PROMPT: Go to the line containing "730x343 pixels." and return it and each line after it exactly, through the end of the data below, and nothing more.

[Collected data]

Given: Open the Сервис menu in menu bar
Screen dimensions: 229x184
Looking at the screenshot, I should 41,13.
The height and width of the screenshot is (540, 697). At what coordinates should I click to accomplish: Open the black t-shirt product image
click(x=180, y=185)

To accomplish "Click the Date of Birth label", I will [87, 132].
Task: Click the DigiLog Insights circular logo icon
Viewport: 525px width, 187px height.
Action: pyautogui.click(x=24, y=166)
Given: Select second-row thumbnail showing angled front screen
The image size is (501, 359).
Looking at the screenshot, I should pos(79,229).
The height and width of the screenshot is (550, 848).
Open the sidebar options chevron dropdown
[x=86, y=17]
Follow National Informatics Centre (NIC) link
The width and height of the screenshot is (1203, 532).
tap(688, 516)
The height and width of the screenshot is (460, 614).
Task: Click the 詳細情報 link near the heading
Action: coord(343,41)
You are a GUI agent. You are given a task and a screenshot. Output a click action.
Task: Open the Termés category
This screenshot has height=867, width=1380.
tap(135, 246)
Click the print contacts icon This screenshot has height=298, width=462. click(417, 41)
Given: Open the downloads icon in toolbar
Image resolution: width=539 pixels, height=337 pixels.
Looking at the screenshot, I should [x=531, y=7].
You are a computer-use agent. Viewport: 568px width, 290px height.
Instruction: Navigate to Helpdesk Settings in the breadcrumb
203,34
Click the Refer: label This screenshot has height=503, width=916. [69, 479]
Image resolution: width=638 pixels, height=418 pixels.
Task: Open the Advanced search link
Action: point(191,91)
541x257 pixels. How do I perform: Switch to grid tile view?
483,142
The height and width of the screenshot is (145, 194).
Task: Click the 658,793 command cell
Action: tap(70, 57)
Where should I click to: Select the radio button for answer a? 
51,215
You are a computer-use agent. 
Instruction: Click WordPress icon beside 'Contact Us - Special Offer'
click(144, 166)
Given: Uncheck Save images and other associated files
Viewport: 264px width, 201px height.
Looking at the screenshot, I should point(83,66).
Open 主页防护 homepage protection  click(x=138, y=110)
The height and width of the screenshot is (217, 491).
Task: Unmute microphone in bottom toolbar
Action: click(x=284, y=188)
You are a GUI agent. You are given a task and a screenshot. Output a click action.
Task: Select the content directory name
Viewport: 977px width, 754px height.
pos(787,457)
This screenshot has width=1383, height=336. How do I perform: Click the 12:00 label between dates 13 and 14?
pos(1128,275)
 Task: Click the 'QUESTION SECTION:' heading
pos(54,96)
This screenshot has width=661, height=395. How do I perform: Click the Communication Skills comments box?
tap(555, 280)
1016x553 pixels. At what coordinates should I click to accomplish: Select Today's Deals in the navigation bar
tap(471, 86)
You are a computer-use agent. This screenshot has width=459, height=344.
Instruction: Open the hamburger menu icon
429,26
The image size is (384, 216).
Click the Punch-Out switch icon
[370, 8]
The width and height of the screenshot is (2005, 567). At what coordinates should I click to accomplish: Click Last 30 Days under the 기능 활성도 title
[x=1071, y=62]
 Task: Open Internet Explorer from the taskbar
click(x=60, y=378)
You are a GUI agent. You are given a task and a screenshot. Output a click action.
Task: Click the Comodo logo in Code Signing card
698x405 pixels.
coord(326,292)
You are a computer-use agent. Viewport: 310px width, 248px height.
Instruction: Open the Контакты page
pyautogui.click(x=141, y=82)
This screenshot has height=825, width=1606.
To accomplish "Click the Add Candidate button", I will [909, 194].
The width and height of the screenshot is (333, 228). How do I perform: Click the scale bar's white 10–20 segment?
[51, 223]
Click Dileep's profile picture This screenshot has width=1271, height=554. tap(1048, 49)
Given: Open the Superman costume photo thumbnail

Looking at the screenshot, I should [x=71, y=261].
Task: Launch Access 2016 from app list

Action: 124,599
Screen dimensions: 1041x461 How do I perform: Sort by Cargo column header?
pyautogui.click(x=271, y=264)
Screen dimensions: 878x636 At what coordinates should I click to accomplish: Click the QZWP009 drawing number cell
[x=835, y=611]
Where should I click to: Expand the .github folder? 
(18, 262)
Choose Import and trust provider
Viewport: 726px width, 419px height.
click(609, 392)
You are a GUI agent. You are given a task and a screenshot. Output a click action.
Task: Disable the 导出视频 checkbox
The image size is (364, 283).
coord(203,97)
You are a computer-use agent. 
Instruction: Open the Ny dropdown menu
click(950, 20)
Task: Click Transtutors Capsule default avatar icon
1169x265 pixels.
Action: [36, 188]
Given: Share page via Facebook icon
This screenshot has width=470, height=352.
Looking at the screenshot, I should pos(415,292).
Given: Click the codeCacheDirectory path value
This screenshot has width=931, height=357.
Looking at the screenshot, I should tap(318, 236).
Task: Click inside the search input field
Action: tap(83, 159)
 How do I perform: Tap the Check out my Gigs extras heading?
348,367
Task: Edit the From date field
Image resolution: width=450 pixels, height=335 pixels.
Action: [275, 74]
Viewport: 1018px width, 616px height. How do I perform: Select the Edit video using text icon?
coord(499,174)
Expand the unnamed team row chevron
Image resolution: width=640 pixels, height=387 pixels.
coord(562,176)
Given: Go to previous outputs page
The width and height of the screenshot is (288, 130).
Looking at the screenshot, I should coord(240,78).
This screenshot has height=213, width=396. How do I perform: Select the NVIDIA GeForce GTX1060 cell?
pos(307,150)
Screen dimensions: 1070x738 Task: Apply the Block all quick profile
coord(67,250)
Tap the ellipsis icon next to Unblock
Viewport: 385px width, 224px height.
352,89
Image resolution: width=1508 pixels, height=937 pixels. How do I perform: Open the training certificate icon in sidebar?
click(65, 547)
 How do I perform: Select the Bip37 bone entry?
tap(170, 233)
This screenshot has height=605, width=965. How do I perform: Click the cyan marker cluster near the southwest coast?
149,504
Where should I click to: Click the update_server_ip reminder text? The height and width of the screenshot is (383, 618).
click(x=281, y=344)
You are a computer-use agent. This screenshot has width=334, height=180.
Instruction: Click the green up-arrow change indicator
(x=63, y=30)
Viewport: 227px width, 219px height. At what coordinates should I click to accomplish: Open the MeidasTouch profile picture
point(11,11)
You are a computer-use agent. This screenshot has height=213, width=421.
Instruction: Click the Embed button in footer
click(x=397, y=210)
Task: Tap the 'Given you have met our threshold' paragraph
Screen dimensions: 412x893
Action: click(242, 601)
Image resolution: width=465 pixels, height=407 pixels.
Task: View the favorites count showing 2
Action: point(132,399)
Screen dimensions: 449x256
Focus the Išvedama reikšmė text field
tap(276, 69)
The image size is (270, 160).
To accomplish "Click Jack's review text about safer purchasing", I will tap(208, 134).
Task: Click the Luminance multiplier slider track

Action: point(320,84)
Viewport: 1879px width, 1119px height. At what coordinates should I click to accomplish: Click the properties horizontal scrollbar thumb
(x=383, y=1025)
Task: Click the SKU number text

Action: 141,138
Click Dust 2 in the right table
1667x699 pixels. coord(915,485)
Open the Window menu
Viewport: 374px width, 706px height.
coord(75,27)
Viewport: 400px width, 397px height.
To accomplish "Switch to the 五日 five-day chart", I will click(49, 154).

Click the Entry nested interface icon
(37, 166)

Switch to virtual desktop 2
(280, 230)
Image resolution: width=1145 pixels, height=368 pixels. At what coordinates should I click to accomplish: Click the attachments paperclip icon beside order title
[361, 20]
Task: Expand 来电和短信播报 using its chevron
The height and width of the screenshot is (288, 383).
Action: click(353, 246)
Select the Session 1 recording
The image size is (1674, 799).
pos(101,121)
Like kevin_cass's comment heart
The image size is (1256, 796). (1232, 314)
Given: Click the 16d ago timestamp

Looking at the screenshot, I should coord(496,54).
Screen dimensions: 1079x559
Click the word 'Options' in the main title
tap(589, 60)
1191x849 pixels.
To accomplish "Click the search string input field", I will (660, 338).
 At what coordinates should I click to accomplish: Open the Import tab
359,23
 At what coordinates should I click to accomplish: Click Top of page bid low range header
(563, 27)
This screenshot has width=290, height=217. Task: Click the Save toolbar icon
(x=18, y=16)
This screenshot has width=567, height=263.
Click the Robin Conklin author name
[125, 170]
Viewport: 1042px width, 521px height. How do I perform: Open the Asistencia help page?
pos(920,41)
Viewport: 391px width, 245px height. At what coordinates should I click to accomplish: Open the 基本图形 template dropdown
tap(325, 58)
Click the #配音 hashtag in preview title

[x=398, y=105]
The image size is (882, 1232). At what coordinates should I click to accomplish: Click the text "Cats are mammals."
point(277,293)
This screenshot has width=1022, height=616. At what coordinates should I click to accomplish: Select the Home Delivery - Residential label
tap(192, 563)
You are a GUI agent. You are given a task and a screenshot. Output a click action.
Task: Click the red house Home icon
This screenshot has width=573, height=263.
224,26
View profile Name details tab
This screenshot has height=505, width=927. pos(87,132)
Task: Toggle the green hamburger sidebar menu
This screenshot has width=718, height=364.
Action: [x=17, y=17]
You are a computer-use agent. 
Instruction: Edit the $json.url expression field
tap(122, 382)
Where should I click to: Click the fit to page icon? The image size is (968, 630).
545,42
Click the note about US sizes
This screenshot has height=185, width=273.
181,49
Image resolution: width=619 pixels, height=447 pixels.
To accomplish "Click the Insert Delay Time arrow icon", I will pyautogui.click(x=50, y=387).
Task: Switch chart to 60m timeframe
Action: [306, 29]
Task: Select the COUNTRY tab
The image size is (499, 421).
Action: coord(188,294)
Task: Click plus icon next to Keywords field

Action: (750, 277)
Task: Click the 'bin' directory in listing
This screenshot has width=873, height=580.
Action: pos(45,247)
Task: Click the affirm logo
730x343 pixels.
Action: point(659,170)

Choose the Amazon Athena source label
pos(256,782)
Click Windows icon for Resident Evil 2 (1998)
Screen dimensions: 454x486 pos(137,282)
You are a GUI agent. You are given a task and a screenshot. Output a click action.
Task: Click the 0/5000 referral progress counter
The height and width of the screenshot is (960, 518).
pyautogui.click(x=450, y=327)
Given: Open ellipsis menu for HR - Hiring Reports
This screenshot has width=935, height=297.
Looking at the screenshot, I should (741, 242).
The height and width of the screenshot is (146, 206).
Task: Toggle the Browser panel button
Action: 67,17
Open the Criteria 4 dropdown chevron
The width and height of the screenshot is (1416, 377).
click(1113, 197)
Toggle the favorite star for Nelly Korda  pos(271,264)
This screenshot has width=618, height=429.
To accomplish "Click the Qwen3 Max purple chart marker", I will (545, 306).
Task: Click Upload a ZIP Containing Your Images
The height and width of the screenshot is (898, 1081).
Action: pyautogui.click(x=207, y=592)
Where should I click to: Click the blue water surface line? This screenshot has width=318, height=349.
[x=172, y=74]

REPLY TO THE EXERCISE:
730x343 pixels.
Action: point(659,170)

Choose the Amazon Athena source label
pos(256,782)
Click Windows icon for Resident Evil 2 (1998)
Screen dimensions: 454x486 pos(137,282)
You are a GUI agent. You are given a task and a screenshot. Output a click action.
Task: Click the 0/5000 referral progress counter
The height and width of the screenshot is (960, 518).
pyautogui.click(x=450, y=327)
Given: Open ellipsis menu for HR - Hiring Reports
This screenshot has width=935, height=297.
Looking at the screenshot, I should (741, 242).
The height and width of the screenshot is (146, 206).
Task: Toggle the Browser panel button
Action: 67,17
Open the Criteria 4 dropdown chevron
The width and height of the screenshot is (1416, 377).
click(1113, 197)
Toggle the favorite star for Nelly Korda  pos(271,264)
This screenshot has width=618, height=429.
To accomplish "Click the Qwen3 Max purple chart marker", I will (545, 306).
Task: Click Upload a ZIP Containing Your Images
The height and width of the screenshot is (898, 1081).
Action: pyautogui.click(x=207, y=592)
Where should I click to: Click the blue water surface line? This screenshot has width=318, height=349.
[x=172, y=74]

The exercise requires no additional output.